Reactor Coolant Pumps (RCPs)

Intended Function:

The reactor coolant pumps provide the head required to transport the reactor coolant through the reactor core, piping, and steam generators. All four reactor coolant pumps of each ONS unit are required during normal operation. The four reactor coolant pumps installed on ONS Unit 1 are Westinghouse Model 93A, while those installed on ONS Units 2 and 3 are Sultzer-Bingham.

The reactor coolant pump items that are subject to an AMR are the casing, cover, and associated pressure-retaining bolting. The portion of the reactor coolant pump rotating element above the pump coupling, the electric motor, and the flywheel are not subject to an AMR in accordance with 10 CFR 54.21(a)(1).

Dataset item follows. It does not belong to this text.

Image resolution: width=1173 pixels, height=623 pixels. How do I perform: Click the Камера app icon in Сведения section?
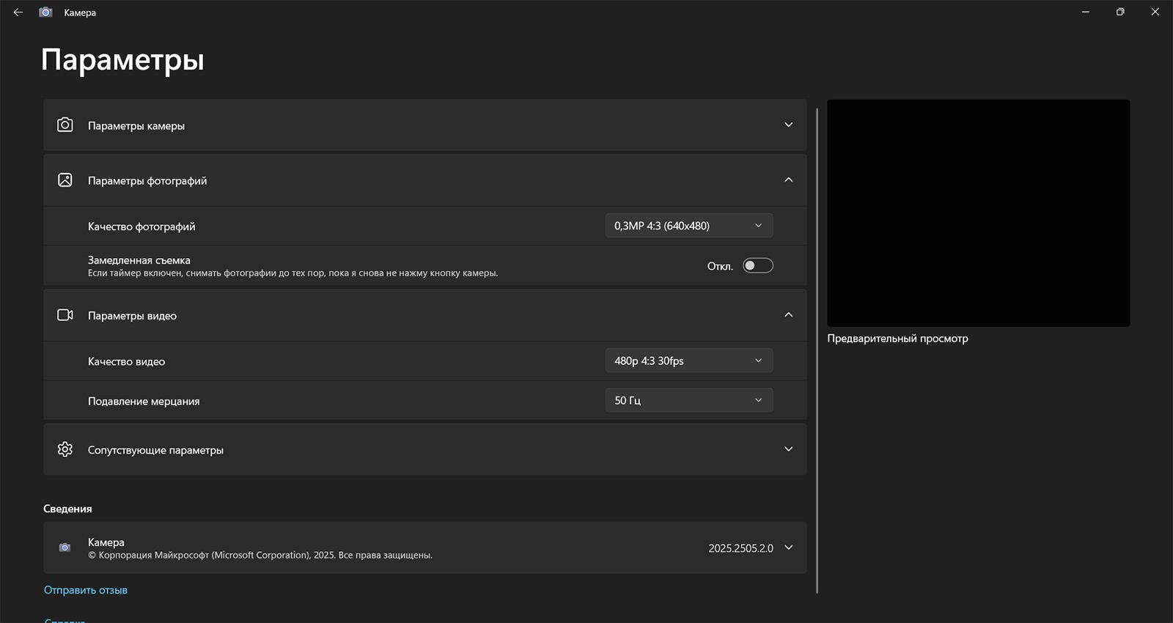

The pump cover is a generic term used to describe the pressure-retaining closure of the pump casing. The cast austenitic stainless steel cover (stuffing box for Sultzer-Bingham pumps) serves as a housing for the mechanical seals, radial bearing, thermal barrier, and recirculating impeller for the Sultzer-Bingham pumps. The cover is clamped between the carbon steel driver mount (motor stand for Sultzer-Bingham pumps) and the stainless steel pump casing. The main flange serves as the cover for the Westinghouse design. The Westinghouse cover closure consists of the main flange, thermal barrier, and pump casing.